** START Material provided **

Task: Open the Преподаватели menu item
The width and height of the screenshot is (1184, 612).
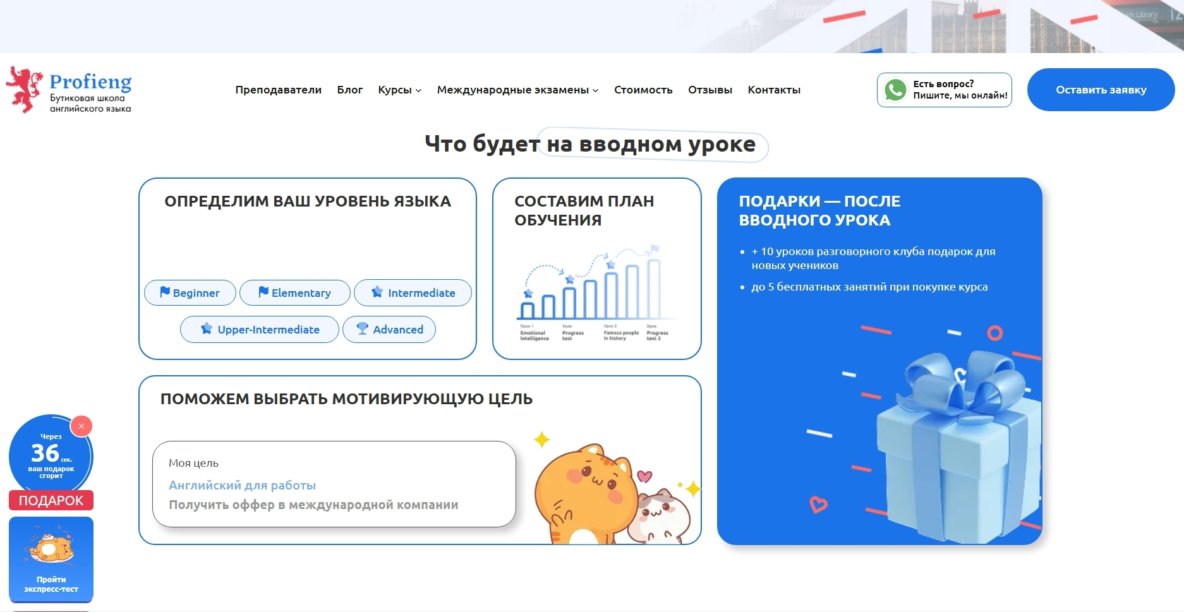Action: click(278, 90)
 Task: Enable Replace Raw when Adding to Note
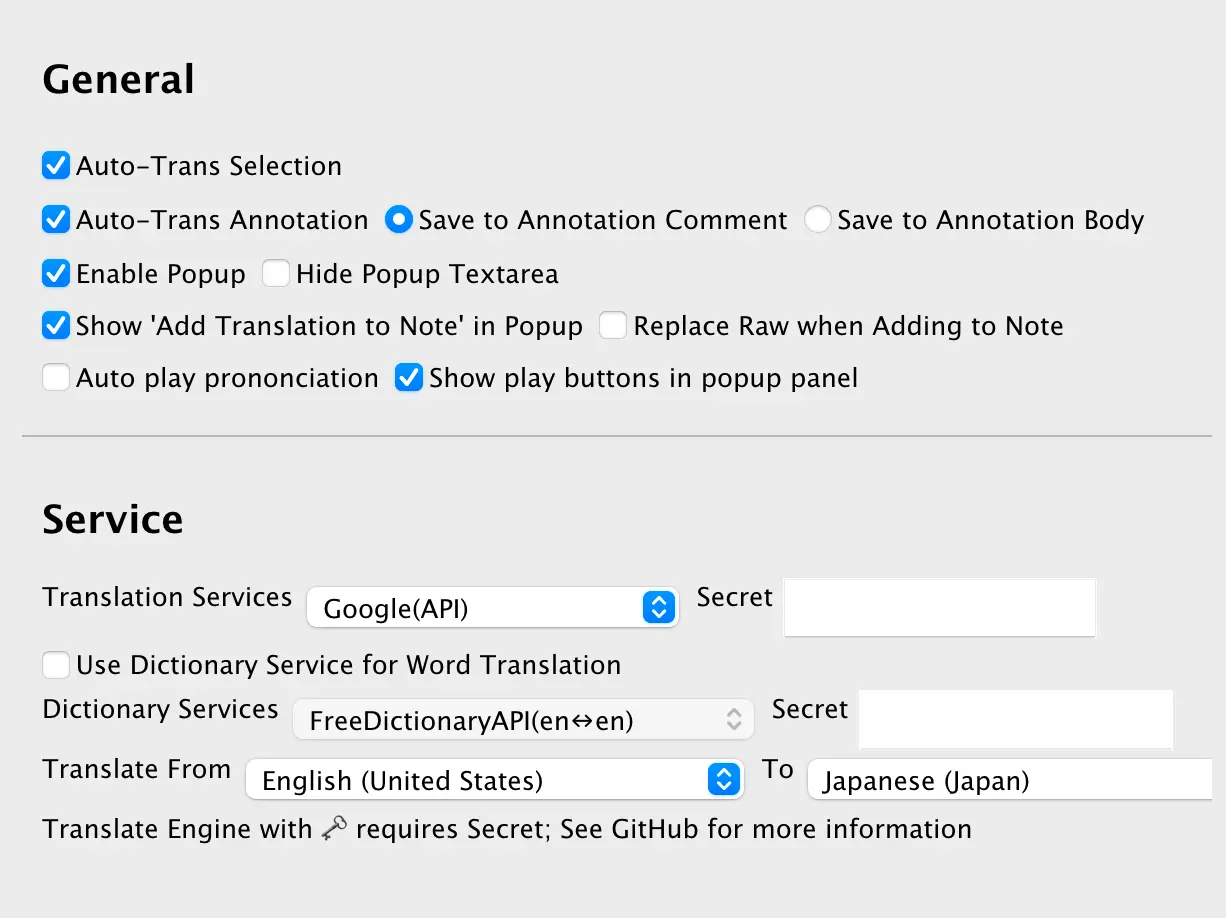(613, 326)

** END Material provided **

#### Short problem
List each line in the entries above that contains the string "Task".

#### Correct response
Task: Open the Преподаватели menu item
 Task: Enable Replace Raw when Adding to Note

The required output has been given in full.